FSA regulation set to ‘snowball’

The warning comes as the FSA announced it has put three firms into enforcement for breaking its rules following a review of ‘higher risk’ small mortgage firms.

The FSA visited 51 small mortgage firms from across the country looking at selling practices and training and competence. The majority of firms visited were identified as ‘higher risk’ based on information gathered at authorisation and some had not been registered with the Mortgage Code Compliance Board.

The results showed 50 per cent had either no or minor failings and the senior management in most of the firms had implemented appropriate systems and controls.

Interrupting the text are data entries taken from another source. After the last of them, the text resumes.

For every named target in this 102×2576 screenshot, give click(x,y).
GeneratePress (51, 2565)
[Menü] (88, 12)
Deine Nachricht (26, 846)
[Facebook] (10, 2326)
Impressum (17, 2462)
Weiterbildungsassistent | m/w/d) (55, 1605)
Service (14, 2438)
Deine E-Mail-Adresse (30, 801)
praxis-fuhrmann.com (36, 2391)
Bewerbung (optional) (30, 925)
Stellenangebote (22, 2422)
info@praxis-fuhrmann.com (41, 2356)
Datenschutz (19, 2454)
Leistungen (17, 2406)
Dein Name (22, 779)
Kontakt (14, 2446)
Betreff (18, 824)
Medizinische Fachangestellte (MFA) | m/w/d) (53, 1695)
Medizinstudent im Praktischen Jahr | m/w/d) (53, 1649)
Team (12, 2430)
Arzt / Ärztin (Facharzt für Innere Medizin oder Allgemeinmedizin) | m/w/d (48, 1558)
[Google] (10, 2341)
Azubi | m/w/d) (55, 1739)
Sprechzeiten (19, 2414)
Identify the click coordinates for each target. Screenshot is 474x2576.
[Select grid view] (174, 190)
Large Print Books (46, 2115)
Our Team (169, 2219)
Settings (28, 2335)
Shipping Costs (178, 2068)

Following the review three firms were referred to enforcement for non-disclosure of adverse information during the authorisation process, two firms are being issued with private supervisory warnings and a further firm agreed to cease trading and vary its permission for failing to hold adequate qualifications to write mortgage business.

Stephen Atkins, group compliance director at Freedom Finance, warned: “Three firms out of 51 being put into enforcement is very high. If you look at the ratios, this would suggest there are probably a few hundred mortgage firms out there that may fit into this ‘higher risk’ category or who are uncompliant. This will undoubtedly involve the non-conforming market somehow. The FSA power wagon is set to snowball.”

Mike Fitzgerald, sales director at Brentchase Financial Services, said: “I’ve heard of two employees at one firm who are operating but haven’t even taken their CeMAP qualifications. It’s time the FSA came down on these firms. Then the regulator can focus on helping brokers.”